*Exercise*: Restate word for word the lines from the one bearing "Click the 追加 (add) plus icon button" through the end of the entries below, and leave every picture out.

[Start of section]

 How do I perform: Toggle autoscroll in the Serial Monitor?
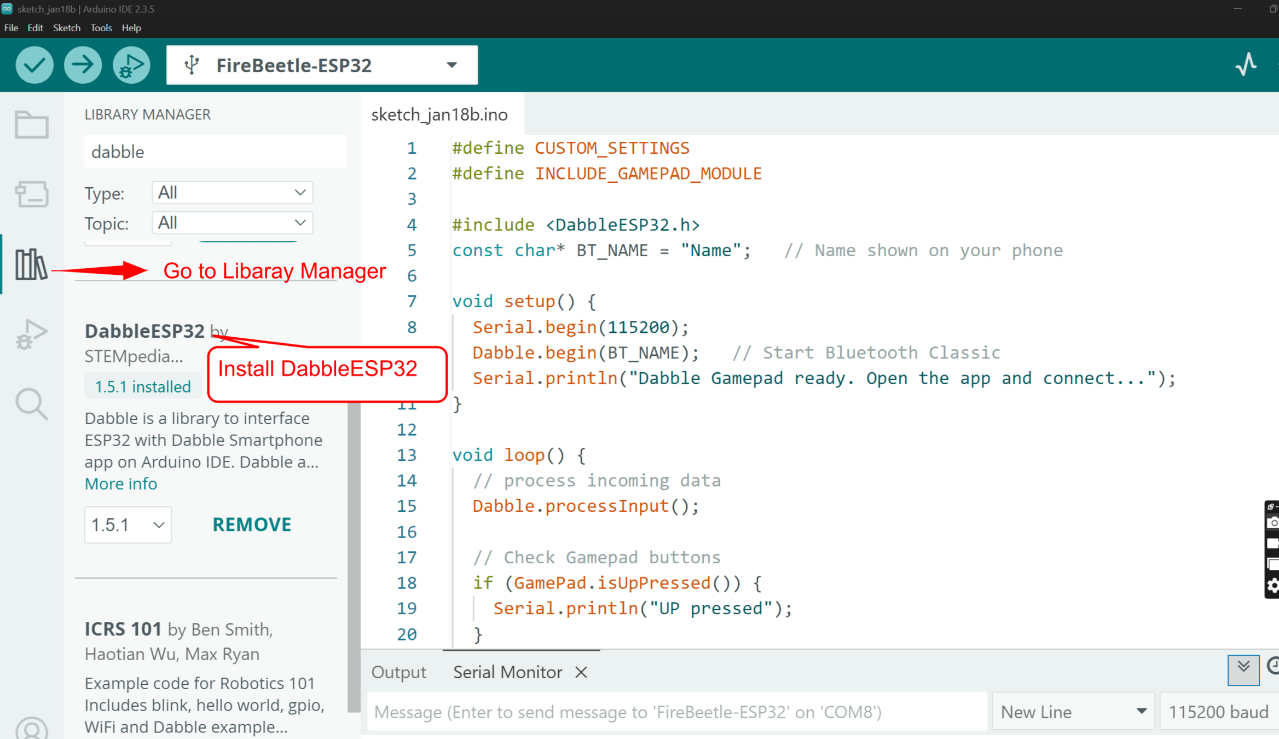pos(1243,669)

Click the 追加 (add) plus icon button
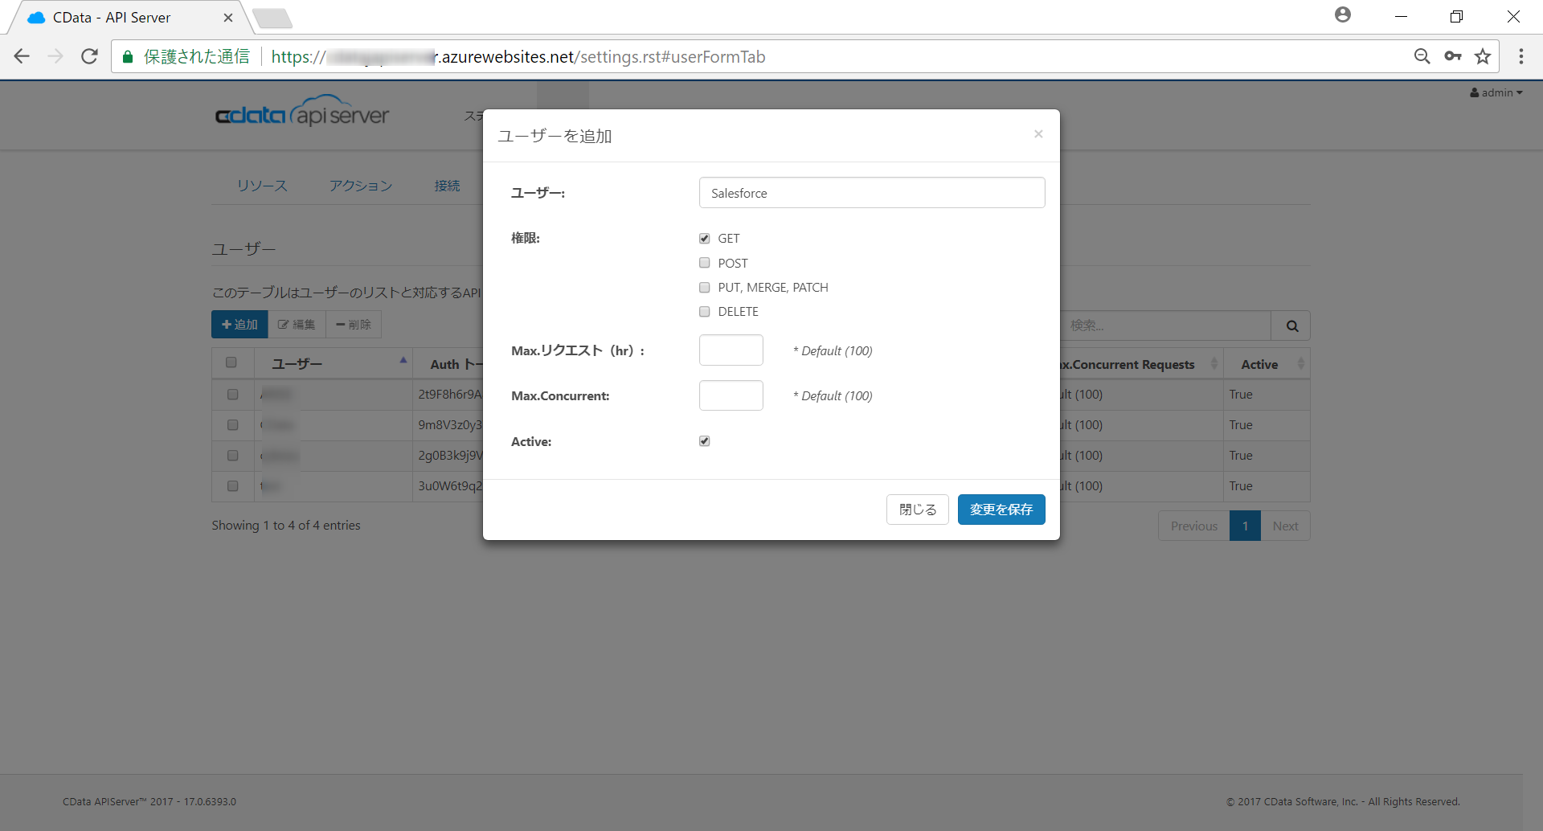239,324
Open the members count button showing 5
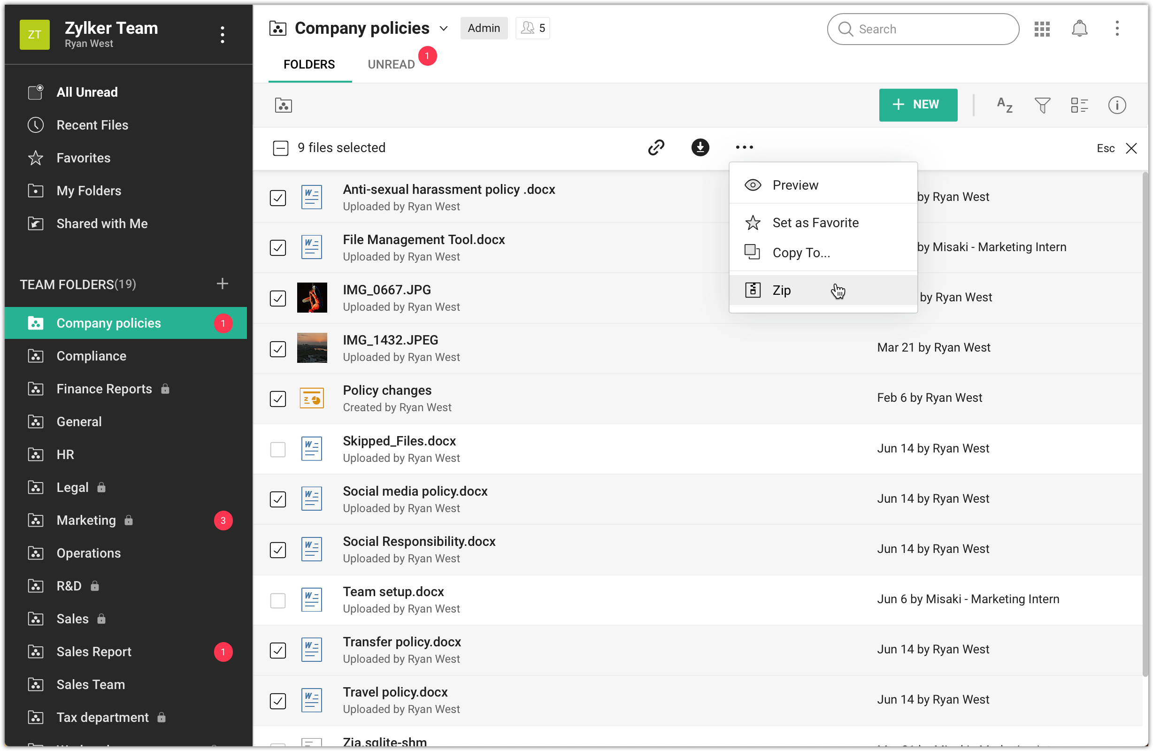This screenshot has width=1153, height=751. (532, 28)
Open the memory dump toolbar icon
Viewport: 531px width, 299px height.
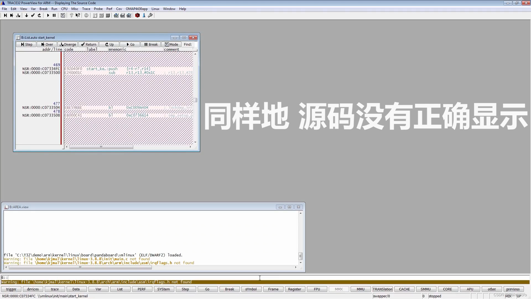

[End of section]

*Written answer*:
Click the 追加 (add) plus icon button
239,324
Open the members count button showing 5
This screenshot has width=1153, height=751. (532, 28)
Open the memory dump toolbar icon
Viewport: 531px width, 299px height.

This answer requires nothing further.